# [Énoncé 1]
Pouvez-vous recopier les lignes de données, en commençant à la ligne qui contient "Select the dark callout number 29" et en vous arrêtant après celle qui contient "Action: click(1249, 544)", et y remplacer "epicentre" par "epicenter" sans rien modifier d'autre ?

# [Texte fourni]
┌──

XXV. FOUCHÉ ET LE DUC WELLINGTON.

Nota. En réimprimant la lettre attribuée à M. Fouché, on a seulement voulu la rétablir dans son intégrité, et la purger des fautes littéraires et grammaticales qui altèrent cet écrit dans d'autres éditions. Quant aux principes, aux opinions, à l'exposé même des faits, on s'est bien gardé de s'en rendre garant. On les recueille, on les expose, mais on ne les justifie pas.

(1) Si un étranger, qui n'aurait aucune idée de notre révolution, demandait quels sont ces principes et ces lois pour lesquels le peuple français a versé son sang depuis vingt-cinq ans, et que Fouché veut faire consacrer aux représentans, quelle serait sa surprise, en apprenant que ces prétendues lois, ouvrage informe d'une anarchie effrénée et d'un despotisme absolu, sont dès ce moment abolies par le même Fouché, grâces à ses intelligences secrètes avec les restaurateurs de l'ordre social !

Un législateur de l'antiquité, célèbre par sa sagesse, Solon, étant parvenu à rétablir la tranquillité dans son pays, mit la paix publique et la réconciliation sous la garantie et la sauvegarde du ciel. C'est là, milord, l'exemple que je recommandais au roi de France.

└──

# [Données fournies]
┌──

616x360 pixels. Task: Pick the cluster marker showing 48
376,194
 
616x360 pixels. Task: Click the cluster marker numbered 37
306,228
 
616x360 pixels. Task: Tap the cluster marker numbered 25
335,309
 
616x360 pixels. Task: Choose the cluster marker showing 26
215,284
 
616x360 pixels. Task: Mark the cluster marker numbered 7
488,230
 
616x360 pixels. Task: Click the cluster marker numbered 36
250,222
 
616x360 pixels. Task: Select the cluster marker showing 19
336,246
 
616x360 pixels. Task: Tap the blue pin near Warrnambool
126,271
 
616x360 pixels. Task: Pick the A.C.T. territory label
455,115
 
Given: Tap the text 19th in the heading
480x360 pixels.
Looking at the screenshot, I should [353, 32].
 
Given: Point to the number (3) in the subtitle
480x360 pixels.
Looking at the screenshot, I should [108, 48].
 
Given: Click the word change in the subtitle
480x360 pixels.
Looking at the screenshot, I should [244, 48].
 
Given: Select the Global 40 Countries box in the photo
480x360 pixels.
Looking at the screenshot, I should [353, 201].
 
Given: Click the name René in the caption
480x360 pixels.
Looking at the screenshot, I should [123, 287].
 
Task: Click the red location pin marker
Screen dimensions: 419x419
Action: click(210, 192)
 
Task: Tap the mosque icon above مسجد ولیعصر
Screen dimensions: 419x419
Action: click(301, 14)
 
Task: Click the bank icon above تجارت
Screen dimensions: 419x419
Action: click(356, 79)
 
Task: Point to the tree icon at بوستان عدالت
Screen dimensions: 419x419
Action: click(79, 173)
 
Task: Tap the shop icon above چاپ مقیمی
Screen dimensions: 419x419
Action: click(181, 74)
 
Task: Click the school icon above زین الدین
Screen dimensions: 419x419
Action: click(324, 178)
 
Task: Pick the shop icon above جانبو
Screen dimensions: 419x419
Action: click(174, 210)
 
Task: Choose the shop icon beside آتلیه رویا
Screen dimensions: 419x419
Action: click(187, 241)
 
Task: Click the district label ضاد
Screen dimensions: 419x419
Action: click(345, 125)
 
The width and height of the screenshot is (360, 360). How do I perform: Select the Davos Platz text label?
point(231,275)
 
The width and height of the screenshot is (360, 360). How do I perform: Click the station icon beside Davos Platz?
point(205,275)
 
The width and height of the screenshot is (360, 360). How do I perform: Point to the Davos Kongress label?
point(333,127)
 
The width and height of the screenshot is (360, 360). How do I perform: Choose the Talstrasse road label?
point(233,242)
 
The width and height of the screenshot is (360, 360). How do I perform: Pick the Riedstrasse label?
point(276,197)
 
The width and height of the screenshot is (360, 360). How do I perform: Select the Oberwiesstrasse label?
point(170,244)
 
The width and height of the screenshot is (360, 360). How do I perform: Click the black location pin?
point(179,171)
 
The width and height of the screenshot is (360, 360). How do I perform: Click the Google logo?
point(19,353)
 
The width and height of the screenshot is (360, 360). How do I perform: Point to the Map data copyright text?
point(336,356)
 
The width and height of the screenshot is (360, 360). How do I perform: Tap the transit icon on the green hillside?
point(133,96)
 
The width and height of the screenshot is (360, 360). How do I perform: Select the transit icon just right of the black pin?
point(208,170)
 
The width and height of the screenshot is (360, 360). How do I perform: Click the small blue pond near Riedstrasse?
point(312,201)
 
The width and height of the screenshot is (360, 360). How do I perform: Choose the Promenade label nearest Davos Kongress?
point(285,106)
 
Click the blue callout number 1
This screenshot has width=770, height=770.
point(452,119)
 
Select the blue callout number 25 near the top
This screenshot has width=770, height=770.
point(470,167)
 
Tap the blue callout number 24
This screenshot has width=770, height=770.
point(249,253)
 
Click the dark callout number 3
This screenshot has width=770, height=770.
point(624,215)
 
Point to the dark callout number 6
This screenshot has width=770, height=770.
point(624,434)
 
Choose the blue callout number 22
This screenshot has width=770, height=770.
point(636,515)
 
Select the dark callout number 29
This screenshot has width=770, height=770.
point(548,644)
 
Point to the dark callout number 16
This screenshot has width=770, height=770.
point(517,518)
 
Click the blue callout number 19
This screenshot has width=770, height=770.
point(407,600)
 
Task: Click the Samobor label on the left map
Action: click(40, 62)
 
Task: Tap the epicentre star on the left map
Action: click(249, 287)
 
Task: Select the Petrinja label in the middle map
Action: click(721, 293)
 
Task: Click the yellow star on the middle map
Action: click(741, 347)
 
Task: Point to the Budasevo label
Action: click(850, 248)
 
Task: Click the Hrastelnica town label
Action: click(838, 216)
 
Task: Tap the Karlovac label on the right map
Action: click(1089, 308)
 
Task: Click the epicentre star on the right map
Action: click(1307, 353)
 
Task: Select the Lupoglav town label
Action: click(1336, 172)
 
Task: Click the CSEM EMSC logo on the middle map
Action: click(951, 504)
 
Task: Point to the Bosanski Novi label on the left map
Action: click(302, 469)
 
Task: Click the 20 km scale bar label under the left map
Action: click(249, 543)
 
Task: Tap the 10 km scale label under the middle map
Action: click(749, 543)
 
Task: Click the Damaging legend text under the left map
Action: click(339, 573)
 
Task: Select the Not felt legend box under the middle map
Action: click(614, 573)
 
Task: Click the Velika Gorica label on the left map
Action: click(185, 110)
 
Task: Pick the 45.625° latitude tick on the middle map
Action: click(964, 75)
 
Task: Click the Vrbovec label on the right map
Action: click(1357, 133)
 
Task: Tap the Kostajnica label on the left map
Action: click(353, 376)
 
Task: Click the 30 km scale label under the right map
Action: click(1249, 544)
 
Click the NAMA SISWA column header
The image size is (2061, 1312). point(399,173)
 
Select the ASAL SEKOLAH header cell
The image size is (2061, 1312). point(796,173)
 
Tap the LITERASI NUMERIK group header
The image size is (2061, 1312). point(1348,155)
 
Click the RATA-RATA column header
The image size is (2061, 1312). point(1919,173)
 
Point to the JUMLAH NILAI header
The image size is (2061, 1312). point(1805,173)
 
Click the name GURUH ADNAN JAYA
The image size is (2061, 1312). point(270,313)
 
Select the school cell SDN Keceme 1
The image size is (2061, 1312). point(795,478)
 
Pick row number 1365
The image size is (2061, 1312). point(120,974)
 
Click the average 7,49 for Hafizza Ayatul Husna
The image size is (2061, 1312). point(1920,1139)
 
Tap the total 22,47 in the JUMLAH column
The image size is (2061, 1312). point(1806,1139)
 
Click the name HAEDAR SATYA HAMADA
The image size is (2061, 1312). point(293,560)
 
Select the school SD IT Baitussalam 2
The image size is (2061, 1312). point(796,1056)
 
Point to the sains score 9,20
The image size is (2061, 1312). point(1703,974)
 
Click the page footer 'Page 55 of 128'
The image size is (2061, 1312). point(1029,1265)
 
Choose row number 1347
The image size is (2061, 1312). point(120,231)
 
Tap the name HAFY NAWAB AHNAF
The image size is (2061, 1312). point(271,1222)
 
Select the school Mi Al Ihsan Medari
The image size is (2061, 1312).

└──

# [Énoncé 2]
Pouvez-vous citer mot pour mot le passage du texte fourni qui commence aux mots "Nota. En réimprimant" et s'arrête après les mots "l'ordre social !" ?

# [Résultat attendu 1]
Select the dark callout number 29
This screenshot has width=770, height=770.
point(548,644)
 
Point to the dark callout number 16
This screenshot has width=770, height=770.
point(517,518)
 
Click the blue callout number 19
This screenshot has width=770, height=770.
point(407,600)
 
Task: Click the Samobor label on the left map
Action: click(40, 62)
 
Task: Tap the epicenter star on the left map
Action: click(249, 287)
 
Task: Select the Petrinja label in the middle map
Action: click(721, 293)
 
Task: Click the yellow star on the middle map
Action: click(741, 347)
 
Task: Point to the Budasevo label
Action: click(850, 248)
 
Task: Click the Hrastelnica town label
Action: click(838, 216)
 
Task: Tap the Karlovac label on the right map
Action: click(1089, 308)
 
Task: Click the epicenter star on the right map
Action: click(1307, 353)
 
Task: Select the Lupoglav town label
Action: click(1336, 172)
 
Task: Click the CSEM EMSC logo on the middle map
Action: click(951, 504)
 
Task: Point to the Bosanski Novi label on the left map
Action: click(302, 469)
 
Task: Click the 20 km scale bar label under the left map
Action: click(249, 543)
 
Task: Tap the 10 km scale label under the middle map
Action: click(749, 543)
 
Task: Click the Damaging legend text under the left map
Action: click(339, 573)
 
Task: Select the Not felt legend box under the middle map
Action: click(614, 573)
 
Task: Click the Velika Gorica label on the left map
Action: click(185, 110)
 
Task: Pick the 45.625° latitude tick on the middle map
Action: click(964, 75)
 
Task: Click the Vrbovec label on the right map
Action: click(1357, 133)
 
Task: Tap the Kostajnica label on the left map
Action: click(353, 376)
 
Task: Click the 30 km scale label under the right map
Action: click(1249, 544)

# [Résultat attendu 2]
Nota. En réimprimant la lettre attribuée à M. Fouché, on a seulement voulu la rétablir dans son intégrité, et la purger des fautes littéraires et grammaticales qui altèrent cet écrit dans d'autres éditions. Quant aux principes, aux opinions, à l'exposé même des faits, on s'est bien gardé de s'en rendre garant. On les recueille, on les expose, mais on ne les justifie pas.

(1) Si un étranger, qui n'aurait aucune idée de notre révolution, demandait quels sont ces principes et ces lois pour lesquels le peuple français a versé son sang depuis vingt-cinq ans, et que Fouché veut faire consacrer aux représentans, quelle serait sa surprise, en apprenant que ces prétendues lois, ouvrage informe d'une anarchie effrénée et d'un despotisme absolu, sont dès ce moment abolies par le même Fouché, grâces à ses intelligences secrètes avec les restaurateurs de l'ordre social !